The company rarely hires outsiders for management posts in Japan. Every year, Toyota sends as many as five of its 65,000 Japanese employees to MBA programs abroad. The rest make do with the company's in-house training system: a mandatory two- or three-day session when they're first promoted to management, followed by optional seminars on topics like reading financial statements.
Mr. Wada's path to a management career started in 1984, when he joined Nomura Securities. At the time, Nomura was known for its ruthless insistence on performance and its relatively rapid promotion of talented young executives, a rarity in a land where an entrenched seniority system typically meant aspiring leaders had to wait decades to rise to the top.
Mr. Wada spent three years peddling stocks and bonds door to door in Hiroshima, learning about front-line sales under a quota system that demanded salesmen double their rivals' results. In his free time, he taught himself accounting and macroeconomics.
Mr. Wada caught the attention of Nomura executives when he proposed a training class for salesmen. They brought him to Tokyo for a three-year stint in the corporate-planning department, where Mr. Wada learned how a big company runs. He lobbied to be sent abroad, and in 1990 Nomura loaned him to the Foreign Ministry as a cultural attache to Poland. "I wanted to be in charge of a project from beginning to end," he explains, noting that such opportunities are rare inside a big organization. Mr. Wada got his wish: In an office with just a handful of staff, he was put in charge of a project to promote Japanese culture to a newly capitalist Poland.

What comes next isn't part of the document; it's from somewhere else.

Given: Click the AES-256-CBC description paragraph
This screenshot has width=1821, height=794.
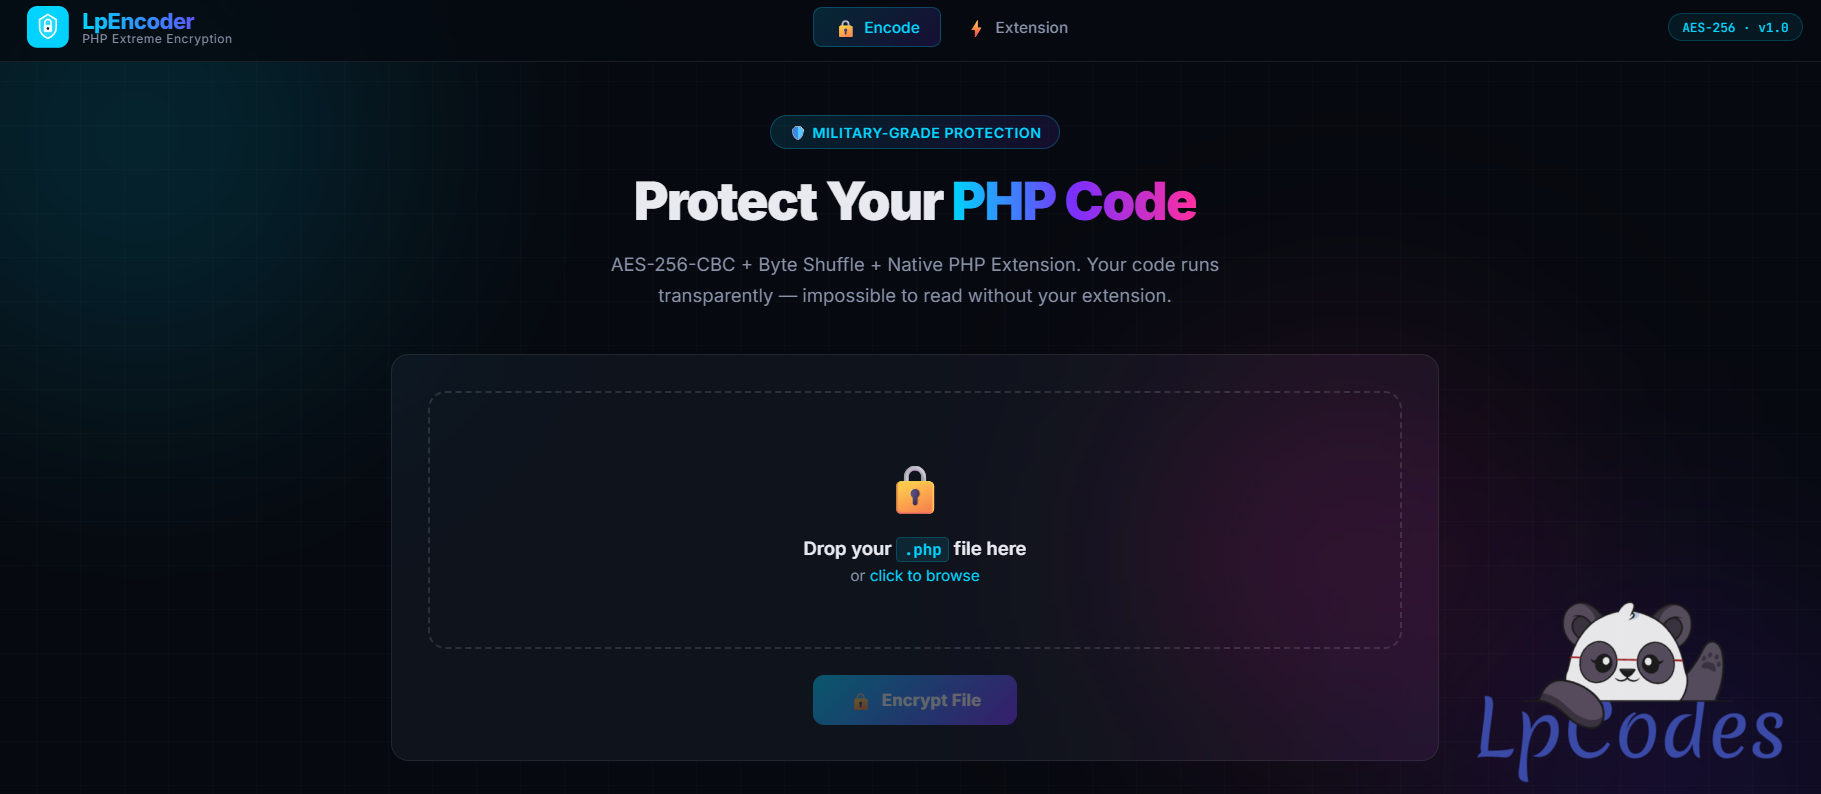Looking at the screenshot, I should [x=915, y=280].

Two years later, he returned to Nomura headquarters, where he worked as a securities analyst, then an investment banker advising companies on mergers and acquisitions, then as head of risk management in Nomura's global accounting office.
Mr. Wada says that practical experience has proved invaluable at Square Enix. He was hired as chief financial officer of its predecessor, Square Co., in 2000. Within a year, that company was foundering after a big-budget movie project flopped, costing it hundreds of millions of dollars and prompting the resignation of its two top executives.
At the end of 2001, Mr. Wada was named chief executive officer of Square Co. He quickly negotiated a much-needed investment from game-console maker Sony Corp. At the same time, he drew on his Nomura experience in crafting contracts to close a tricky deal with Sony rival Nintendo Co.
Mr. Wada's investment-banking chops also came in handy: In 2003, he orchestrated a merger with fellow game maker Enix Corp. Last year, Square Enix acquired game creator Taito.
Mr. Wada, who wears only suits to work to stress his role as a professional manager, says his Nomura experience analyzing companies helped him decide which firms would be a good fit with Square Enix. He has restored the company to profitability, and its shares on the Tokyo Stock Exchange are up roughly 31% since Mr. Wada took over as CEO.
So is there anything Mr. Wada would have learned in an American MBA program that he couldn't get on the job? "Yes," the Japanese executive replies instantly: "English."